■ DESCRIPTION OF THE TASK
Would you please set down, word for word, the lines from the one with "Click the 平均取得価額 column header" through the final line of the data below, omitting any pictures?

■ MATERIAL FOR THE TASK
-----
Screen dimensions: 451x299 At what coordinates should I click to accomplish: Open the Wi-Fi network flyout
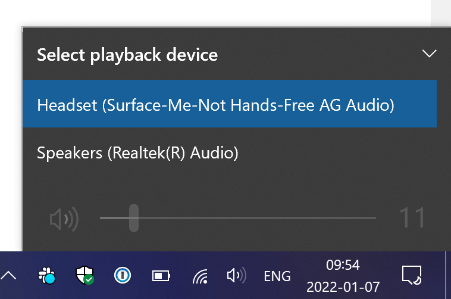201,276
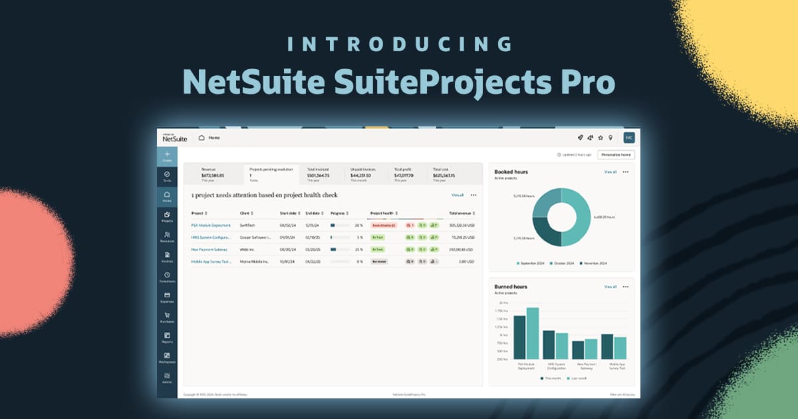This screenshot has height=419, width=798.
Task: Open Purchases cart icon in sidebar
Action: 167,316
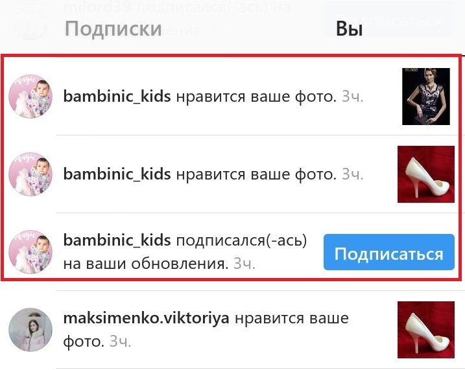Viewport: 465px width, 370px height.
Task: Select 'нравится ваше фото' text in second bambinic_kids row
Action: 256,174
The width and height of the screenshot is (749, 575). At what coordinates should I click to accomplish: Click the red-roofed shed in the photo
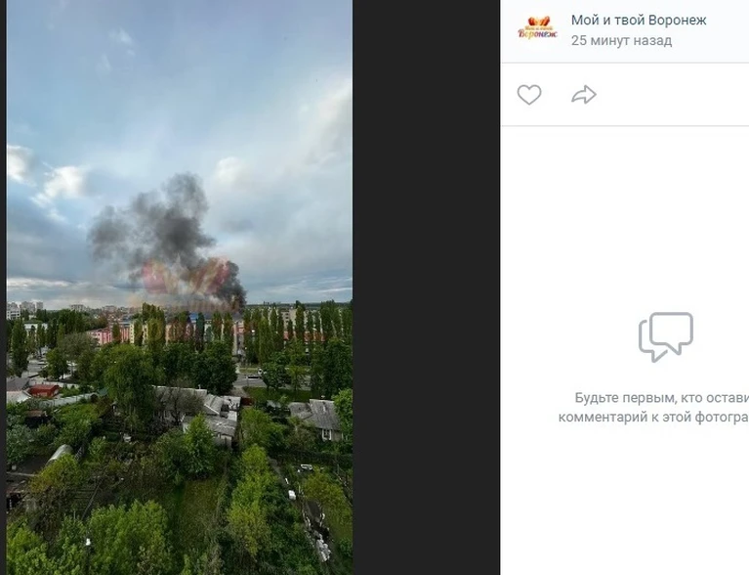(x=44, y=390)
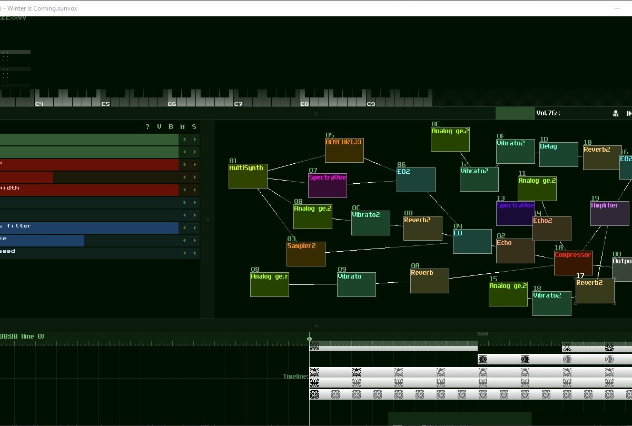This screenshot has width=632, height=426.
Task: Select the Delay module node
Action: point(558,154)
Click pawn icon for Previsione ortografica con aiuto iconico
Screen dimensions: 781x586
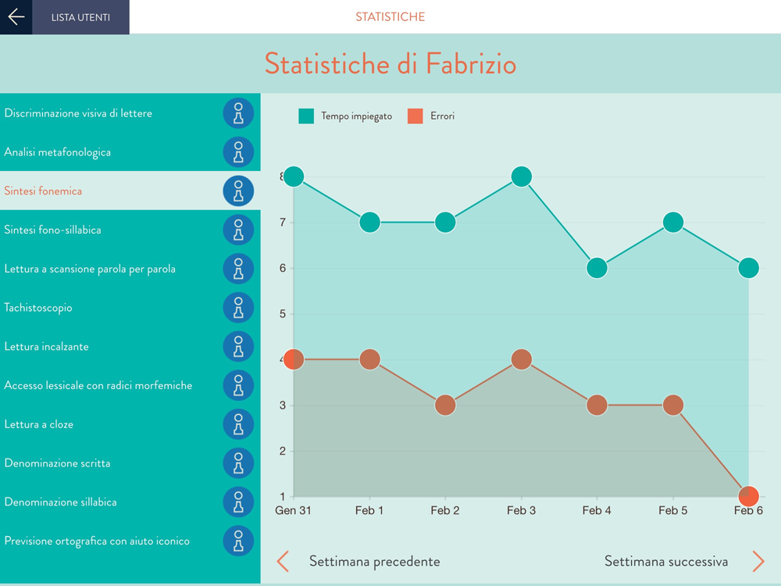tap(238, 541)
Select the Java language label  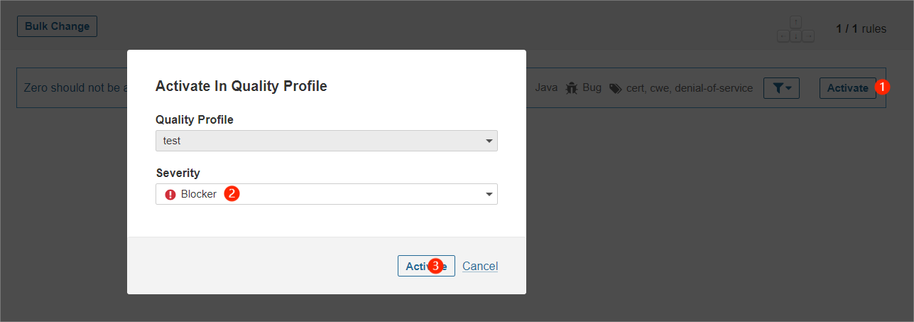point(546,88)
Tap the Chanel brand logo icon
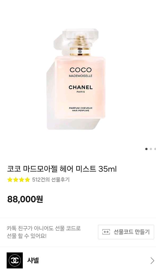Viewport: 156px width, 271px height. 15,260
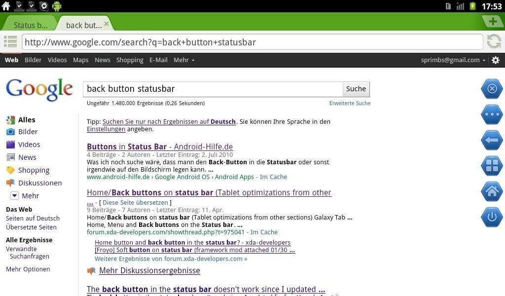Open the 'Buttons in Status Bar' result link

160,147
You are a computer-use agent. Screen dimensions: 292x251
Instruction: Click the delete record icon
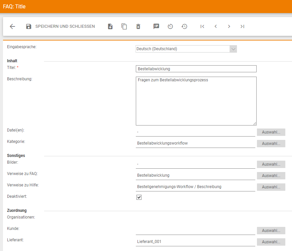(138, 26)
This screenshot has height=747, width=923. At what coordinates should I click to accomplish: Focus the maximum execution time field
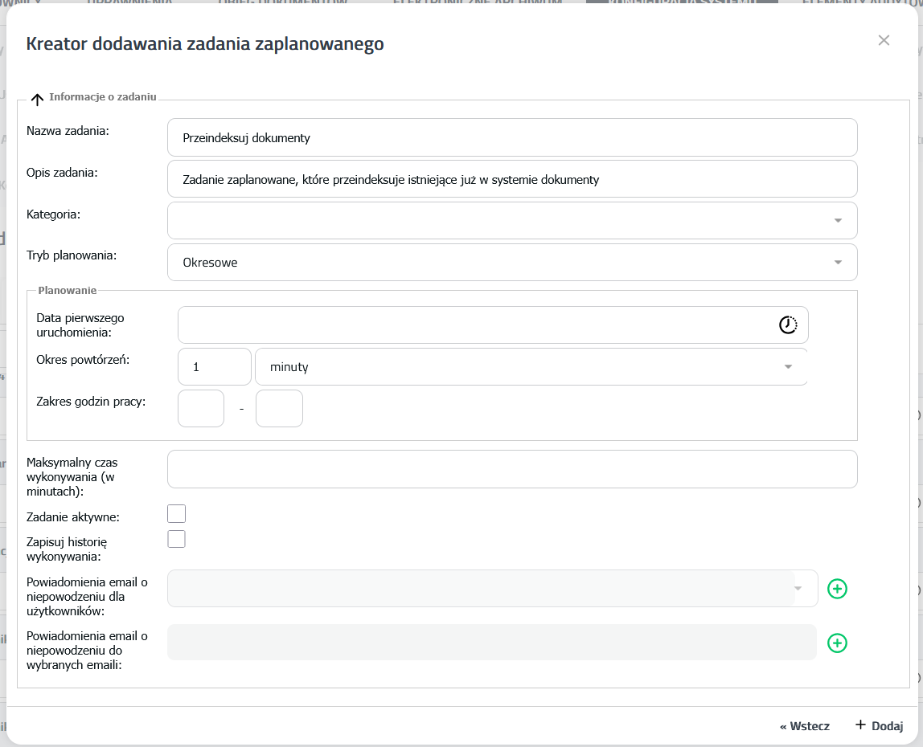pos(511,469)
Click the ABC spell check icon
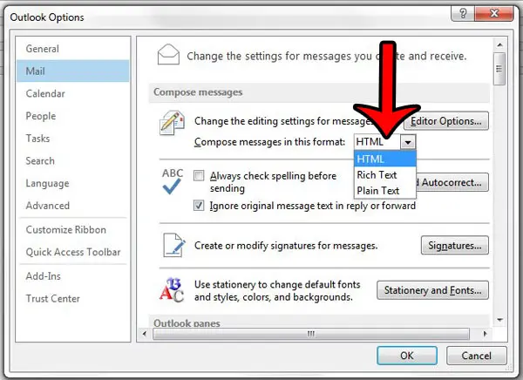This screenshot has height=380, width=523. pyautogui.click(x=173, y=180)
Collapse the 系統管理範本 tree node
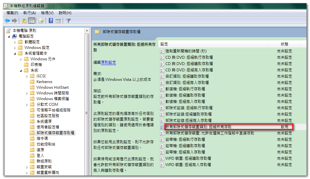 (15, 53)
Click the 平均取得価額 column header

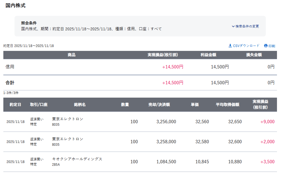tap(227, 105)
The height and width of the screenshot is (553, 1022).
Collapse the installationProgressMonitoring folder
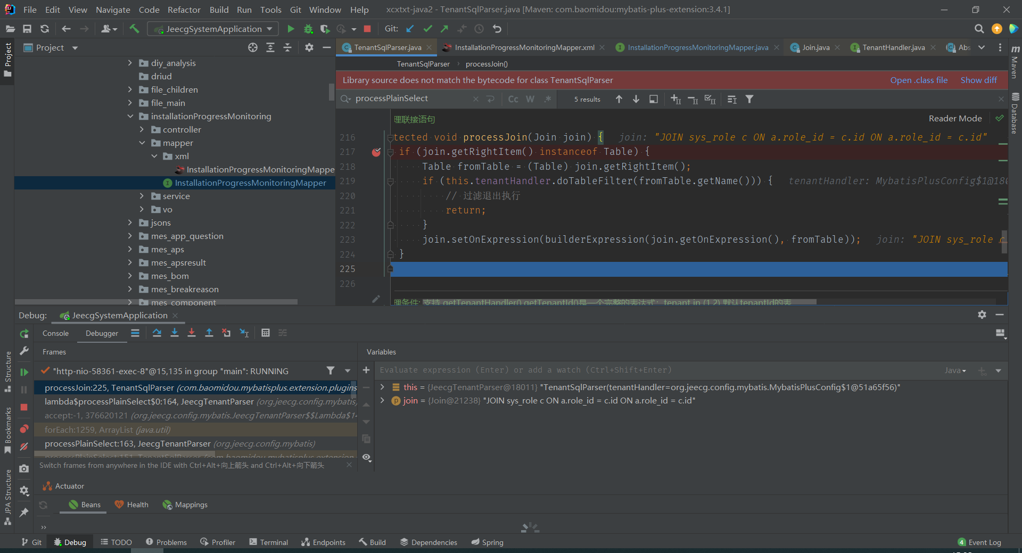[130, 116]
-----
■ RESULT FOR THIS EXERCISE
Click the 平均取得価額 column header

tap(227, 105)
The height and width of the screenshot is (553, 1022).
Collapse the installationProgressMonitoring folder
[130, 116]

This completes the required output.